The material below is to be copied exactly from the line with "The width and height of the screenshot is (479, 504)." up to and including the line with "Task: Tick the checkbox for guest row", with nothing else kept and no pictures.

BEGIN

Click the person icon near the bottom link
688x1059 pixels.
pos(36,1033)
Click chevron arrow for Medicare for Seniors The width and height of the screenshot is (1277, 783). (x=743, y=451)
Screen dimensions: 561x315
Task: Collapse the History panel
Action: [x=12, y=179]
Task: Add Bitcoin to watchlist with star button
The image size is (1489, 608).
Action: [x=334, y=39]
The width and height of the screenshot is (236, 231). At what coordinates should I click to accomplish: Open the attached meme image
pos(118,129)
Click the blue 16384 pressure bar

END
BEGIN

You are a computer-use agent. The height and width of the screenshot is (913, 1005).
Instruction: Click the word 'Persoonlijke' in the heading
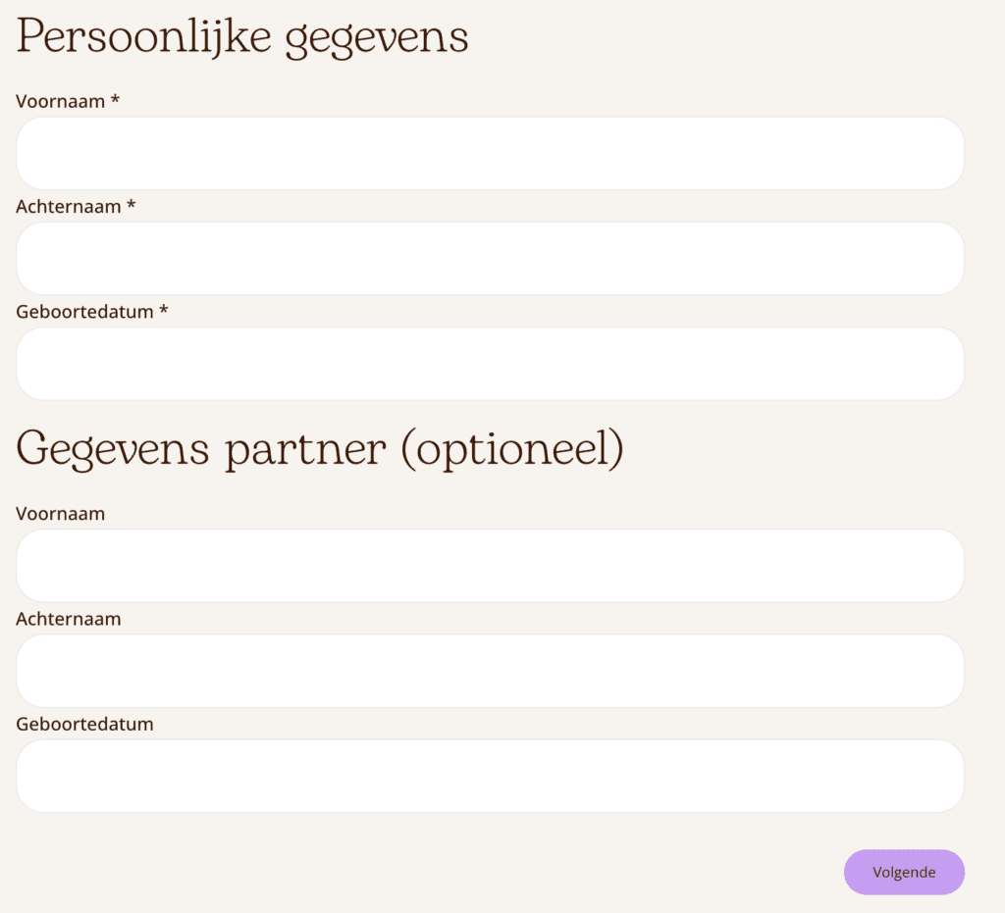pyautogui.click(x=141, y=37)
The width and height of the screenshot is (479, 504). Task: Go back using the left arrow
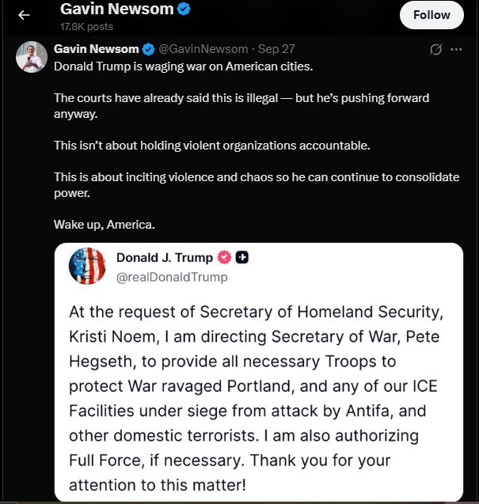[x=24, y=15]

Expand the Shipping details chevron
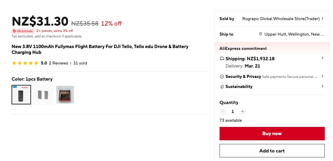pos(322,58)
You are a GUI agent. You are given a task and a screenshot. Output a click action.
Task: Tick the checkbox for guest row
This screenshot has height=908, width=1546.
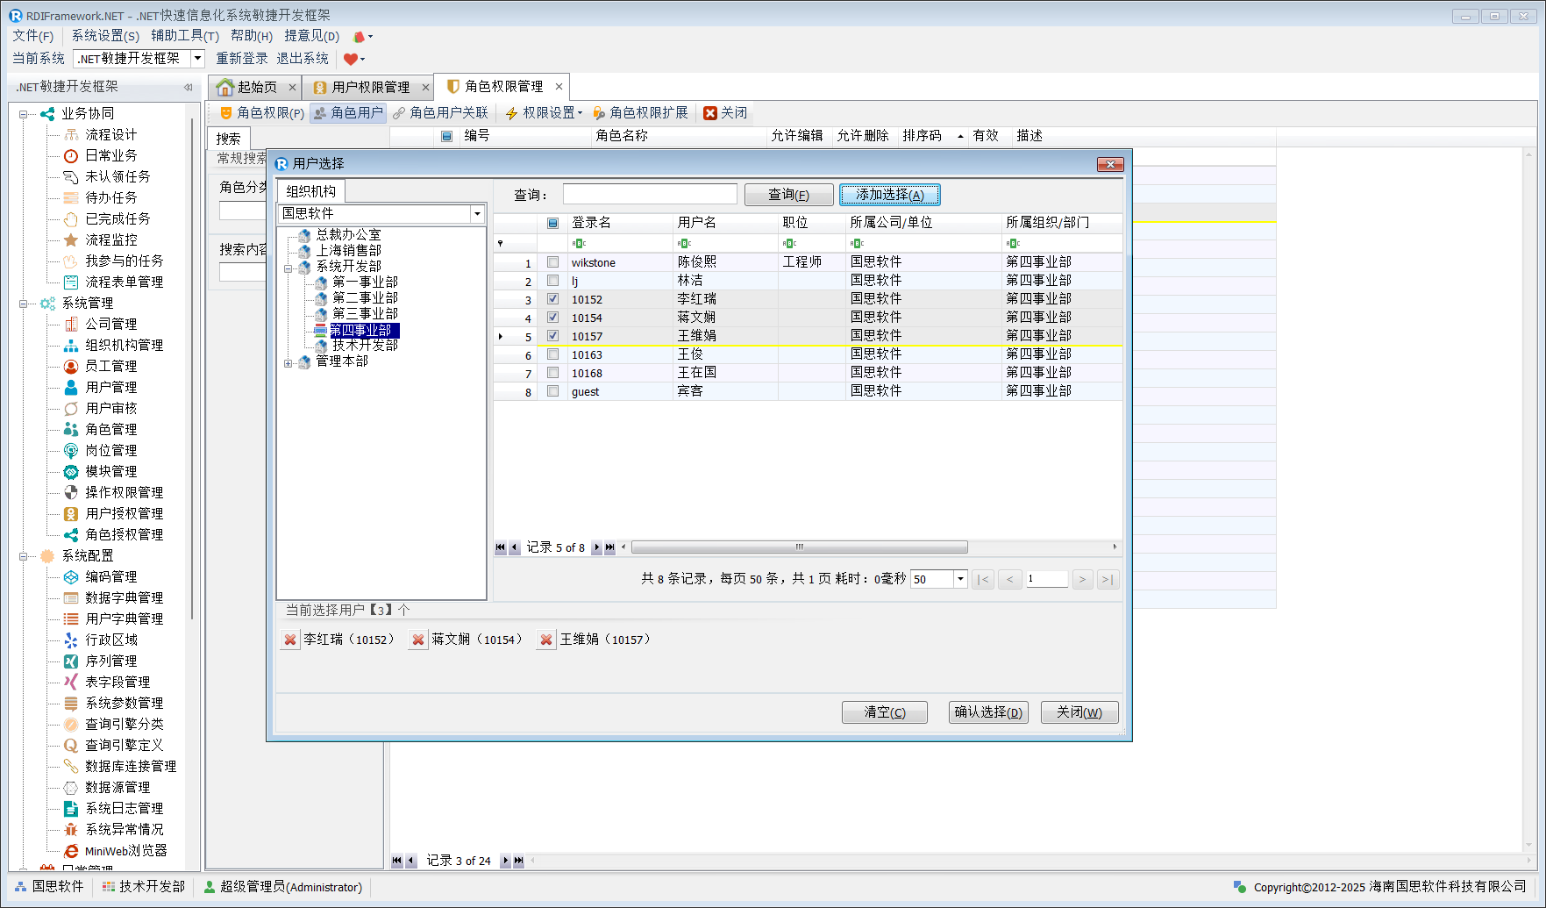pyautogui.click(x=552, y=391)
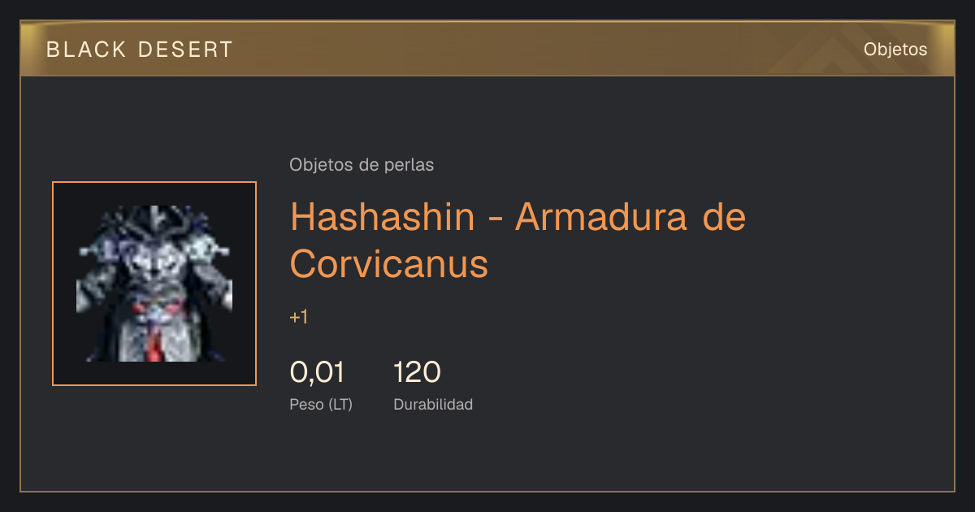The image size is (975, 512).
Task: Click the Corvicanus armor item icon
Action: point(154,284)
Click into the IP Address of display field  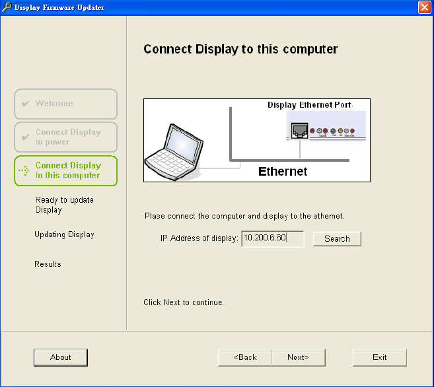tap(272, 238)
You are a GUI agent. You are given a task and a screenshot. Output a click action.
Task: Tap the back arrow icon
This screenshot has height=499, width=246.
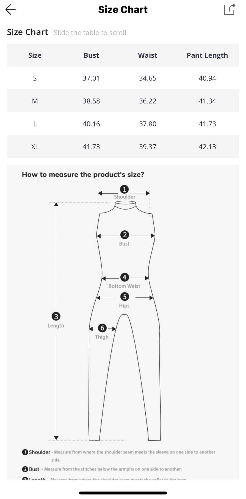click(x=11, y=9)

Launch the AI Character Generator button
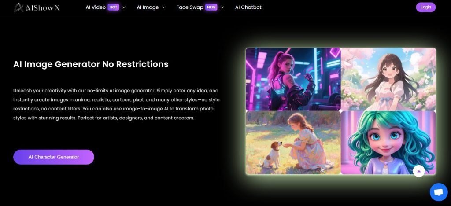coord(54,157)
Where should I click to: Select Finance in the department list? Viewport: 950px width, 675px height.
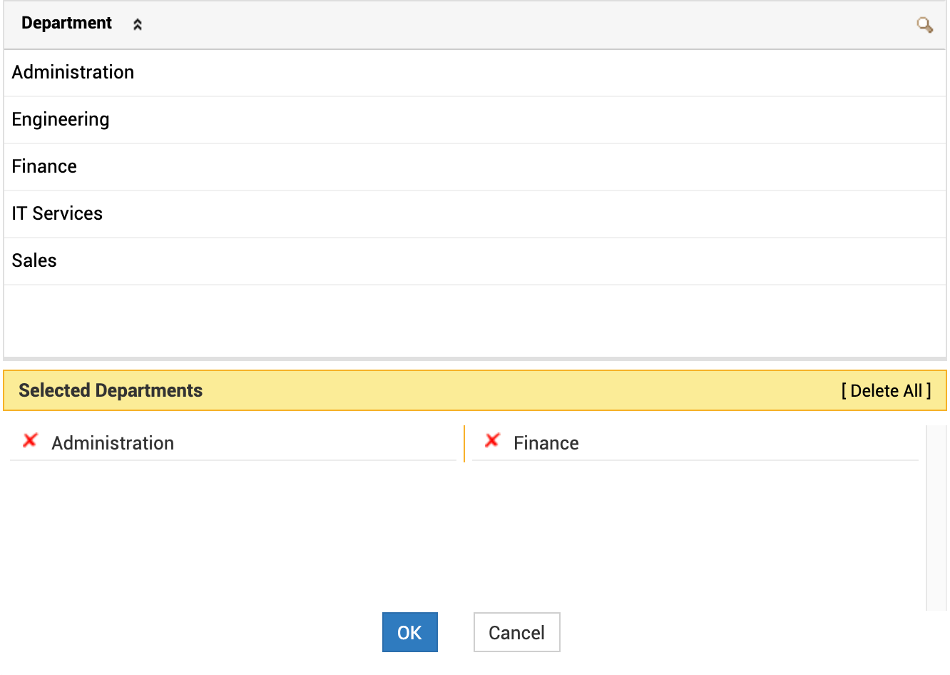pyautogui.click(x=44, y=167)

END
BEGIN

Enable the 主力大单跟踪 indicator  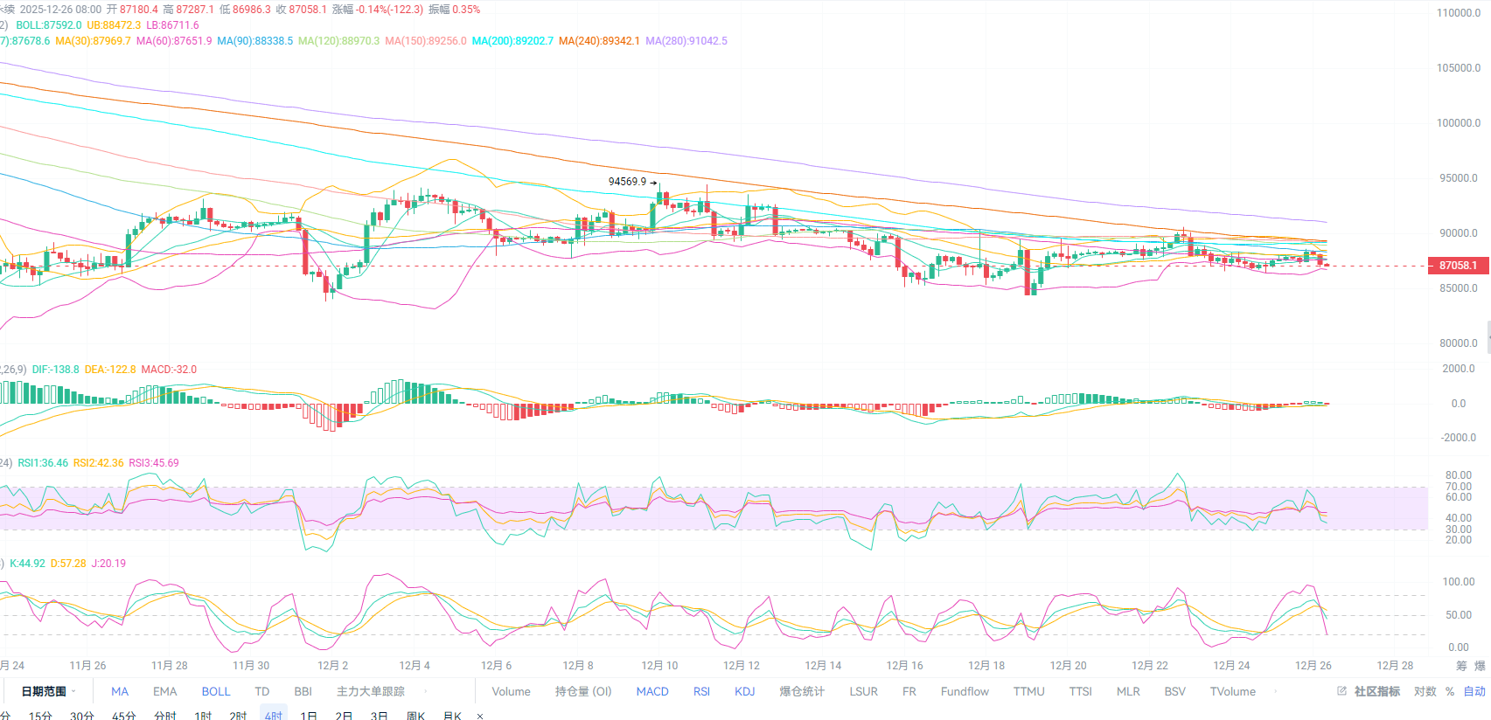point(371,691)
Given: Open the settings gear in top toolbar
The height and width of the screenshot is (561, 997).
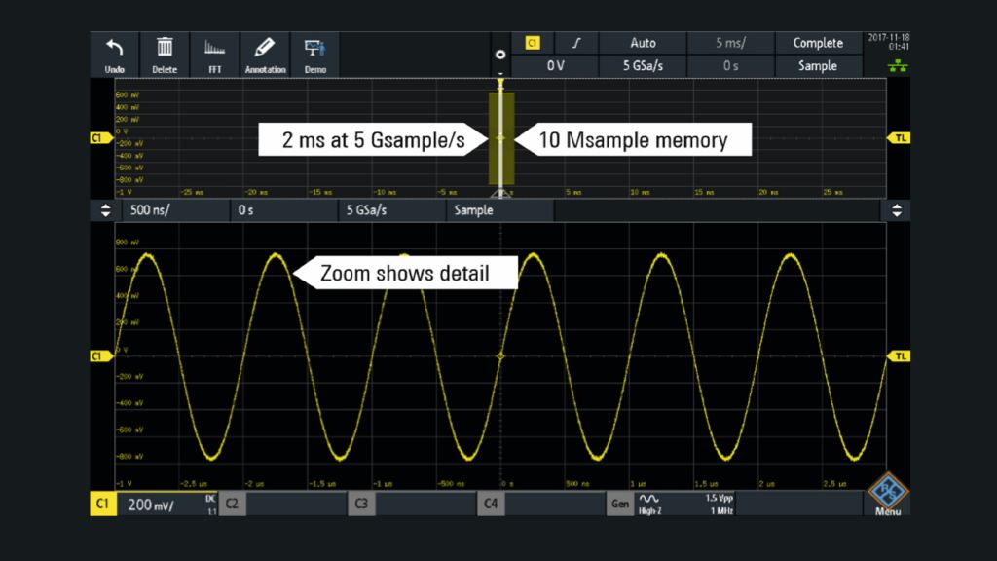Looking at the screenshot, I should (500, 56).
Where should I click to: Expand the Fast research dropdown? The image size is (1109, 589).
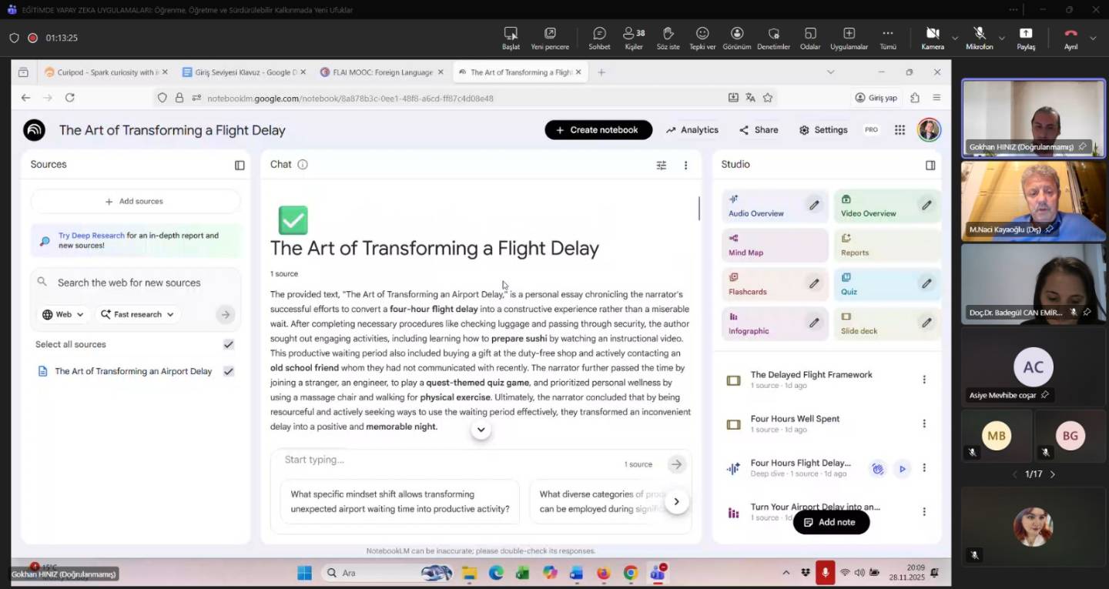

END

> The completed task
The width and height of the screenshot is (479, 504). Task: Go back using the left arrow
[x=24, y=15]

Expand the Shipping details chevron
pos(322,58)
You are a GUI agent. You are given a task and a screenshot. Output a click action.
Task: Tick the checkbox for guest row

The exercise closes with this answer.